* _TEXTO EXTRAÍDO_:
· · · ·

25 aniversario. Comentario


Como en el caso de Rainer Rilke, mi patria es mi infancia. Y esta invitación para abrir mi caja negra y recordar mi etapa en el Colegio, me lleva, sin duda, a años felices.
Mi primera sensación al entrar en el Juan Morejón debió ser parecida a la que tuvieron los marineros de Colón cuando Rodrigo de Triana les despertó a primeras horas de la madrugada –vaya horitas para descubrir un continente, por cierto- de aquel 12 de octubre. No exagero: por no se qué extrañas vicisitudes burocráticas, mis compañeros de aquel tercero del 87 estudiábamos donde nos dejaban en el patio de un Mare Nostrum que, desde luego, no era lo que es hoy día. De aquellos juegos en los que se levantaban las rejillas del alcantarillado pasamos a un patio  con dos campos de fútbol; de aquellos antiguos vestuarios de fútbol alineados a ras de suelo reconvertidos en aulas,  pasamos a un edificio con dos plantas y gimnasio. ¿Cómo no sentirse maravillado por aquello?. Más en mi caso que durante algunos momentos era una especie de “capo” de aquella clase: había repetido 2º de EGB, por lo que había hecho la comunión antes que el resto. Fue, sin duda, la primera vez que descubrí algo que luego resultaría fundamental en mi vida, como es aquello de que la información es  poder; en aquellas clases de religión donde yo cambiaba mis conocimientos bíblicos por estampitas a mis compañeros que llegarían al Sacramento doce meses después que servidor.

· · · ·

* _EXTRACTO DE DATOS_:
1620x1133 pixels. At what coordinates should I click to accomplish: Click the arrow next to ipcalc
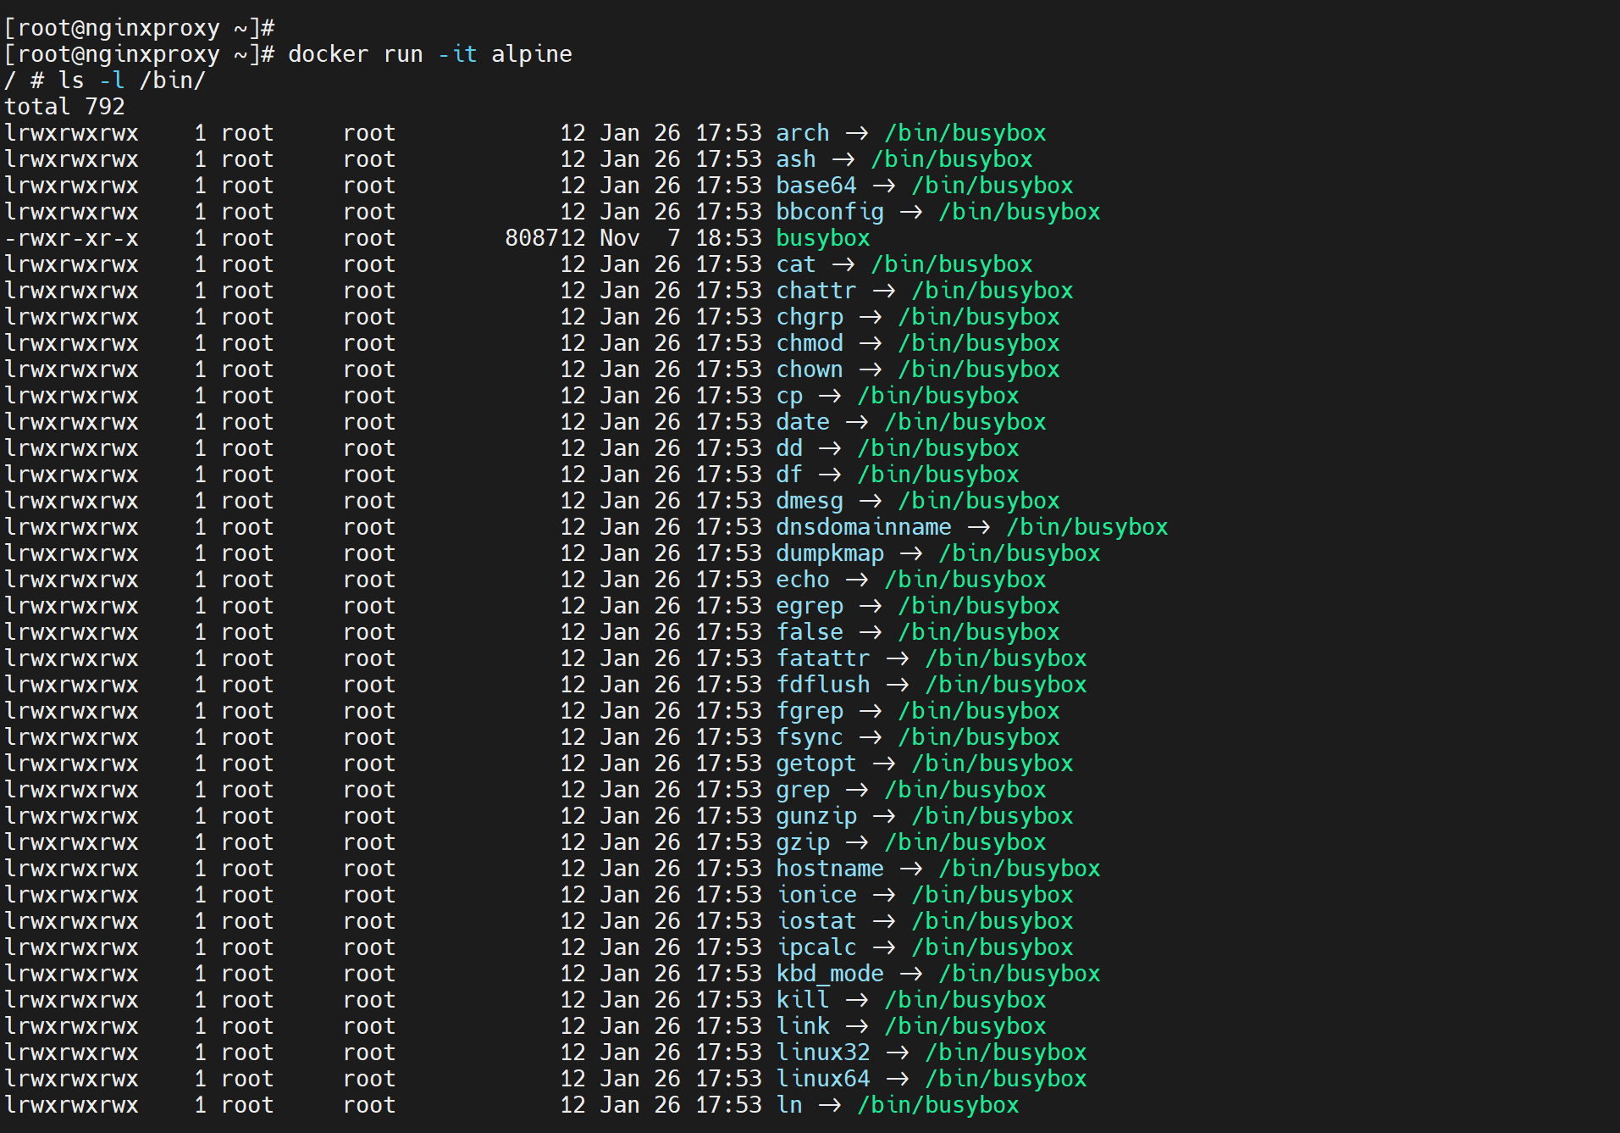pyautogui.click(x=883, y=947)
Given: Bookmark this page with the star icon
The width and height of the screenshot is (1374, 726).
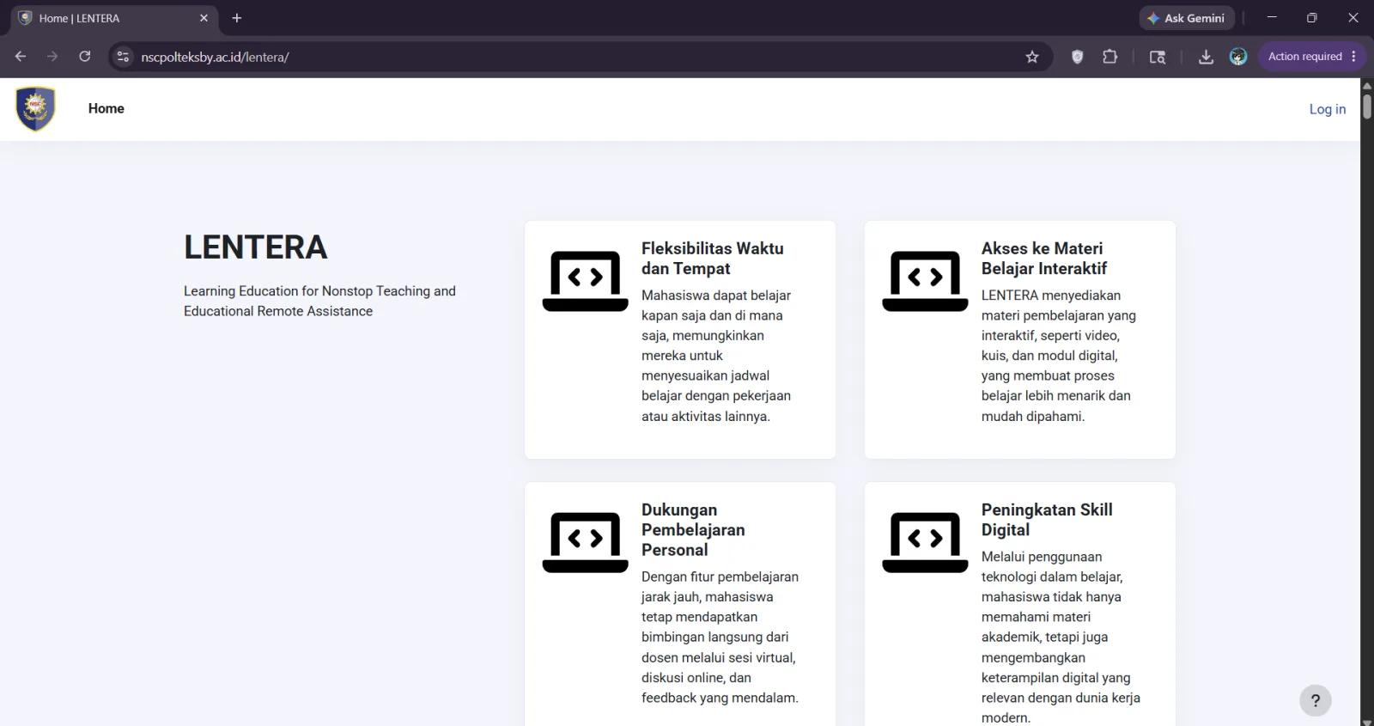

· · · ·

* _EJERCICIOS_:
• A. Copia literalmente el fragmento del comentario del 25 aniversario que comienza con "Como en el caso" y sigue hasta "a años felices.".
• B. Según el comentario del 25 aniversario, ¿qué curso había repetido quien lo escribe?
El listado es un material aparte, sin relación con el comentario del 25 aniversario.

* _SOLUCIONES_:
• A.
Como en el caso de Rainer Rilke, mi patria es mi infancia. Y esta invitación para abrir mi caja negra y recordar mi etapa en el Colegio, me lleva, sin duda, a años felices.

• B. 2º de EGB.